PROMPT: Once you reach the line that contains "Click the heart", retype it and every line after it exactly, ending with the last line of the entries.

**********

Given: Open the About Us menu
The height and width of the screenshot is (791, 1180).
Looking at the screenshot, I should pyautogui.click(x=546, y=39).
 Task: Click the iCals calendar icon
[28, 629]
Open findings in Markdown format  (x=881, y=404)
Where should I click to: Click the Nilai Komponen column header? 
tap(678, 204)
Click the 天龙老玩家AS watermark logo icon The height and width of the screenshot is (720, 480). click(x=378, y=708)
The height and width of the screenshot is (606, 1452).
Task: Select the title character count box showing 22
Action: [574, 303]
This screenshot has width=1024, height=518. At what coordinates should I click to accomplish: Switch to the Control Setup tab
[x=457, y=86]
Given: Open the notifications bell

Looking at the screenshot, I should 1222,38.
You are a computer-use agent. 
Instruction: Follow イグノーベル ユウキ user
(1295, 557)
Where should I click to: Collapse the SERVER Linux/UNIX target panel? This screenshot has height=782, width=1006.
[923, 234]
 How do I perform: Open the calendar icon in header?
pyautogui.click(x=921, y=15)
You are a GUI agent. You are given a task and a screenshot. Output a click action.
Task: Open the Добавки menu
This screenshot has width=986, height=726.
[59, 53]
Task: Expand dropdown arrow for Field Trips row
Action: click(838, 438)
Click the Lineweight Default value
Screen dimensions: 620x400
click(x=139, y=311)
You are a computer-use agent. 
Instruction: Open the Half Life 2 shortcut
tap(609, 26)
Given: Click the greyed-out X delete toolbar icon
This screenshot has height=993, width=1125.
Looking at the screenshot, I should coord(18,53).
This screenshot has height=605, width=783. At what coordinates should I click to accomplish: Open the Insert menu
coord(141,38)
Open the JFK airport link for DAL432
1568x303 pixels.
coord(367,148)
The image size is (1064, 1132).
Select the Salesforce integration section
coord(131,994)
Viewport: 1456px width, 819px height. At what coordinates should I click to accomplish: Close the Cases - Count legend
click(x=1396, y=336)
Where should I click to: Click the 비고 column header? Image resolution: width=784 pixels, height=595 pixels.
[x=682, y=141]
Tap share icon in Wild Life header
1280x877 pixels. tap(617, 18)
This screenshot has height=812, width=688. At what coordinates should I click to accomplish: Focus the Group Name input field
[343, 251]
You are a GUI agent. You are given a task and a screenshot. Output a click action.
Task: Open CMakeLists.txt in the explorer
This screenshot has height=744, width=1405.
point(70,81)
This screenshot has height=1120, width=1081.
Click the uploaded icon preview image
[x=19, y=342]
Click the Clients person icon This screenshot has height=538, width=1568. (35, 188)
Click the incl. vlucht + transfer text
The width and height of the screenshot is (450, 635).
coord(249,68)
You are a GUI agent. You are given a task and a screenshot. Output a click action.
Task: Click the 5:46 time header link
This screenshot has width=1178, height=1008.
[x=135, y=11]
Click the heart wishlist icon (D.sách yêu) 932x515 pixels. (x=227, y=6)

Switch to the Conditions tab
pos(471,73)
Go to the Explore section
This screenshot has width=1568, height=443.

**********

TASK SOLUTION:
Click the heart wishlist icon (D.sách yêu) 932x515 pixels. (x=227, y=6)

Switch to the Conditions tab
pos(471,73)
Go to the Explore section
This screenshot has width=1568, height=443.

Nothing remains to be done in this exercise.